The main turnpike, running almost due north and south, crossed the public lot, the common, at the very top of the hill. In the hollow south of the hill, the highway forked; the road to the right (Lead Mine Road) led to Roxbury while the other, the old turnpike to Boston, continued directly south across the steep side of Seaver hill and on to Massachusetts via Dublin. Originally this turnpike passed over the summit of the Newell hill joining the present highway in front of the Hardy house. On the top of the hill, on the common, was another road running nearly due east down to the valley and thence over the Beal’s hill.

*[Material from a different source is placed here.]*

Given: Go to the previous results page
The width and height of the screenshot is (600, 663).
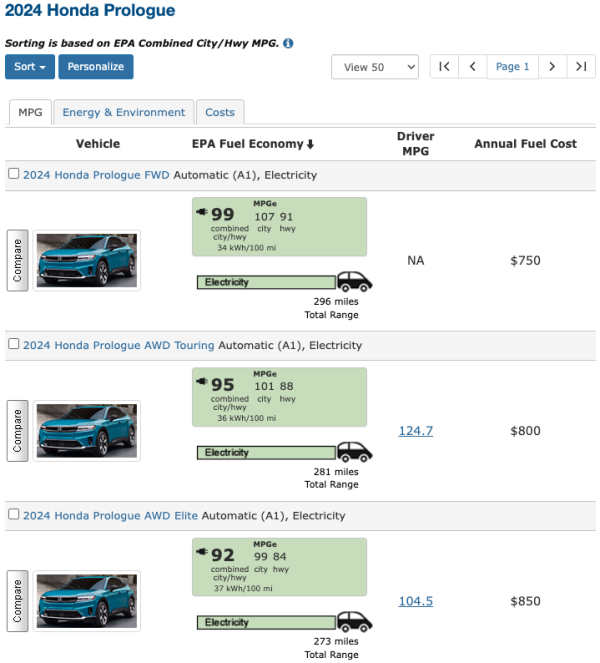Looking at the screenshot, I should point(472,67).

The old meetinghouse stood on the west side of the main turnpike and nearly opposite the junction of the east road. It faced south overlooking the large and beautifully sloping Training Field. Along the west side of the Field was a driveway and beyond it a long row of horse sheds extending to the Melville line. Behind these sheds to the north was the old burial place always knows as “The Graveyard.” Diagonally opposite the meetinghouse at the southeast fork of the roads was the old schoolhouse facing north. On the opposite side of the east road and facing the schoolhouse was another row of horse sheds. Somewhat back of these on the roadside were several stately Lombardy poplars which have been a beautiful landmark for more than a century.  Just over the turnpike on the west side was the first pear tree of the neighborhood which tradition affirms was fully a century old. This tree was blown down in 1908.

Following the turnpike still further north were three notable buildings. On the west side of the road were the beautiful and commodious buildings of the Melville homestead. On the opposite side of the road was the old village store with the granary south of it. Some twenty feet south of the old granary was the well-known and much used village pond.

Taking the turnpike to the south from the center of the village was a building often spoken of as the Village Inn. [This building was the first meetinghouse that had been built on the top of the hill by the settlers in 1772-73; it was known as the “duty meetinghouse.”]  It was located at the fork of the road [Lead Mine Road]. As the population increased, the old duty meeting house proved inadequate and in 1786 a large, commodious, and commanding edifice was begun. The old building was moved some fifty rods [825 feet] to the south and made into a residence which later became the Village Inn and also, tradition declares, the village rum shop.  But it did not long continue as such since it was located midway between the “red house” and the Newell house in which dwelt, respectively, Mr. Oliver Stone and Rev. Gad Newell. Both were pioneers in the temperance movement arising all over New England and radically opposed to the use of ardent spirits and all kinds of intoxicating drink. The rum shop was soon remodeled into the Kittridge cabinet shop and later removed to the new village. Somewhat reduced in size it formed the framework of the Taft house. [This property is now owned by the deMartellys on Center Pond Road and the old building still survives in its third location!]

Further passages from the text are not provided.